Historic house in Virginia, United States

Greenfield, also known as Col. William Preston Plantation, Preston House, and Botetourt Center at Greenfield, is a historic plantation site located at Fincastle, Botetourt County, Virginia. The first plantation established by surveyor, militia officer and burgess William Preston (1729-1783) and which used enslaved labor beginning with his purchase of 16 Africans from the ship True Blue on August 28, 1759 in Nanjemoy, Maryland for 752 pounds (to avoid a 5% Virginia sales tax), Greenfield became one of Botetourt County's largest plantations, encompassing more than 1,200 acres by the 1770s. In 1774 Col. Preston moved his family to another plantation, Smithfield, and a series of white overseers managed the farm, orchard and distillery at Greenfield.

There is a marker nearby that was put up in 1999 by the Department of Historic Resources, with the following inscription, "Half a mile west stood Greenfield, the home of Col. William Preston. According to local tradition, Stephen Rentfroe constructed a fort there in the 1740s. In 1759, Preston bought the property from Rentfroe and soon built a house that evolved into a large log-and-frame L-shaped dwelling; a portico supported by two-story columns sheltered the front. Preston became a prominent frontier military leader during the French and Indian War (1754-1763) and the Revolutionary War (1775-1783). He also served in the Virginia House of Burgesses (1765-1771). Greenfield, later the home of Gov. James P. Preston, burned in 1959".

Because fire had destroyed the plantation house in 1959, and the only remaining historic buildings were kitchen/quarters and saddlebag slave dwelling, which were moved to the Bowyer-Holladay House nearby, although listed on the National Register of Historic Places in 2011, Greenfield was delisted in January 2022.
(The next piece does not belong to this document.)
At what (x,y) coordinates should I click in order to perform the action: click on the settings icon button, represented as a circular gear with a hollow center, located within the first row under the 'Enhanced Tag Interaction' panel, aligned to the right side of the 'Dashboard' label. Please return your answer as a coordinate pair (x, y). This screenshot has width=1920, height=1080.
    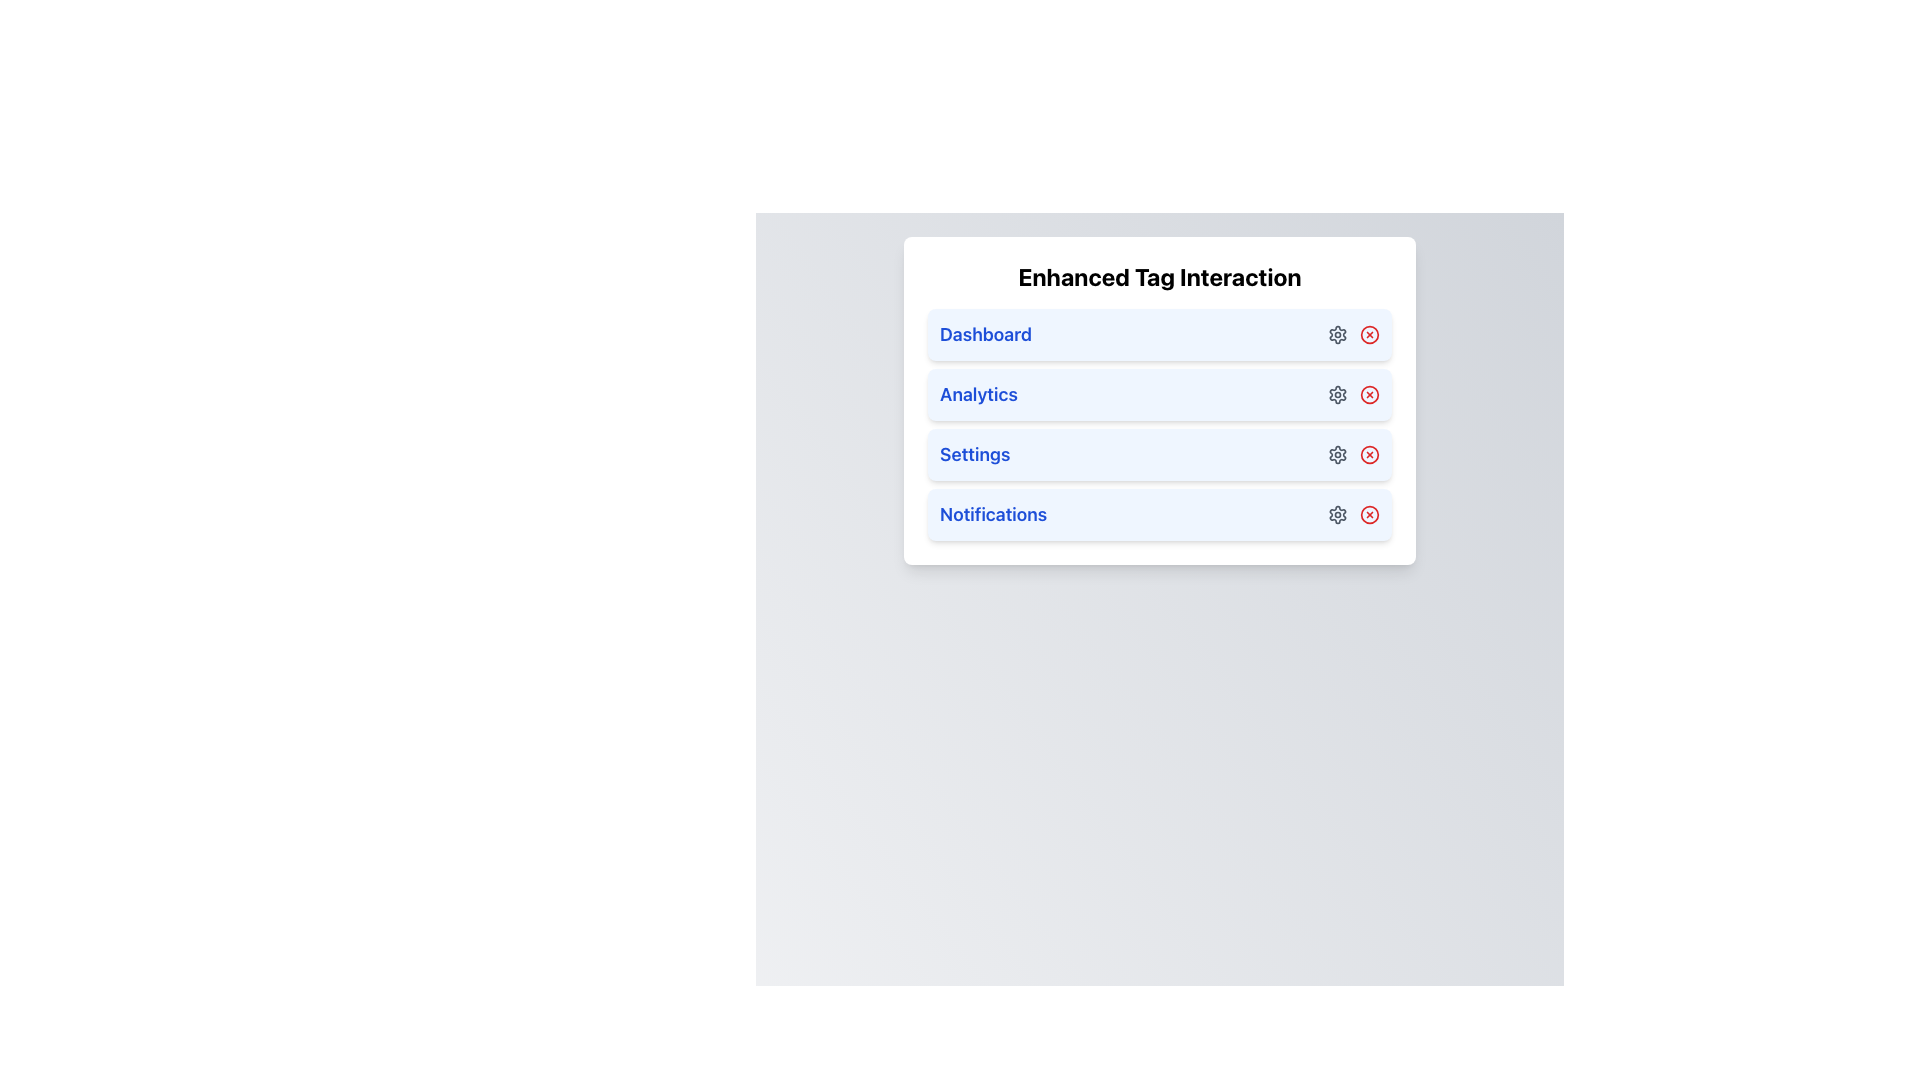
    Looking at the image, I should click on (1338, 334).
The Virginia Tech’s College of Natural Resources and Environment partnered with the Virginia Department of Historic Resources in order to study the logs used to create the kitchen and slave dwelling and believe the kitchen which is a two-story structure measuring 16 feet by 18 feet on the first floor which features a 4-foot front overhang on the upper storey, is dated 1844 or 1845 and the slave dwelling is dated 1864.